● Fragmento:
Los dos tienen sus trabajillos de verano. Ismael, el mejor amigo de la infancia de otro de mis hijos, estudia medicina en Salamanca y ha aprobado todo en su primer curso en la convocatoria ordinaria. Y los más jóvenes afrontan el bachillerato con ganas de hacerlo bien y poder entrar en la universidad soñada, sea la Carlos III -mi hija-, la UMA para hacer medicina -Curro-, y muchas otras opciones.

Con respecto a los mayores, me han sorprendido los trabajos fin de grado (TFGs) de Alejandro -sobre la estancia de Dalí en los Estados Unidos- y de Martina -sobre la representación artística del dolor menstrual-.

Los hijos mayores de mis amigos, nacidos a partir del año 2000, ya están trabajando: hay médicas residentes, historiadores del arte, oficiales del Ejército, inmediatos y futuros matemáticos, profesores con trabajo en Irlanda, próximos arquitectos, informáticos, cocineros, tripulantes de yate, un poco de todo.

● Datos proporcionados:
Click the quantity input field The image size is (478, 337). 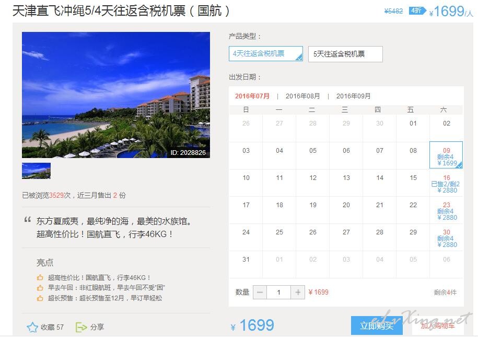coord(278,293)
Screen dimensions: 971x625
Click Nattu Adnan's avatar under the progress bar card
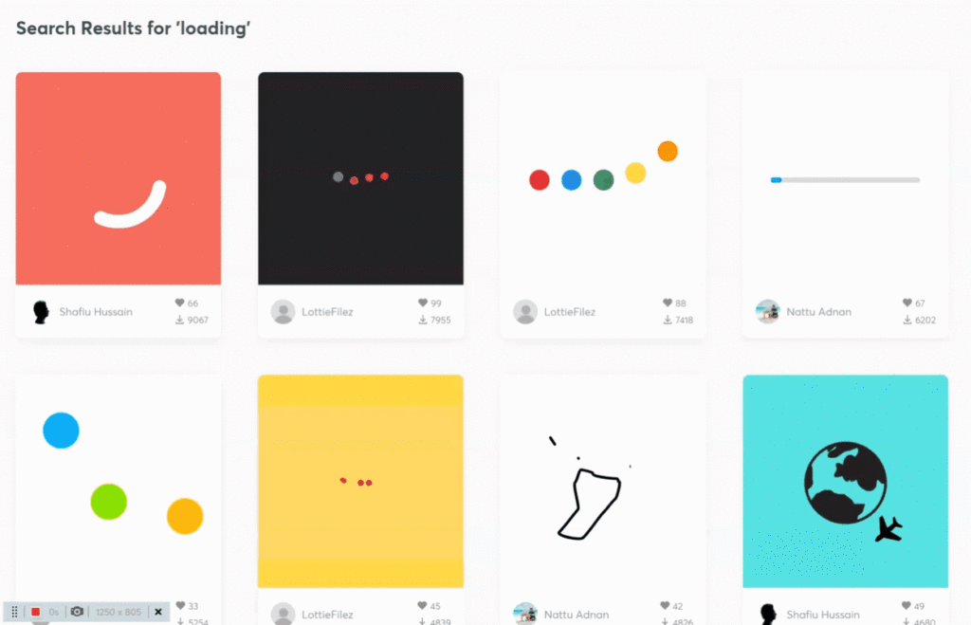click(767, 312)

● Tu tarea:
1) Vuelve a escribir sin ningún cambio la parte del fragmento que empieza con "Los hijos mayores" y sigue hasta "poco de todo.".
2) Según el fragmento, ¿cuál es el tema del trabajo fin de grado de Martina?
Los datos no hacen falta para resolver el ejercicio.

● Respuestas del ejercicio:
1)
Los hijos mayores de mis amigos, nacidos a partir del año 2000, ya están trabajando: hay médicas residentes, historiadores del arte, oficiales del Ejército, inmediatos y futuros matemáticos, profesores con trabajo en Irlanda, próximos arquitectos, informáticos, cocineros, tripulantes de yate, un poco de todo.

2) La representación artística del dolor menstrual.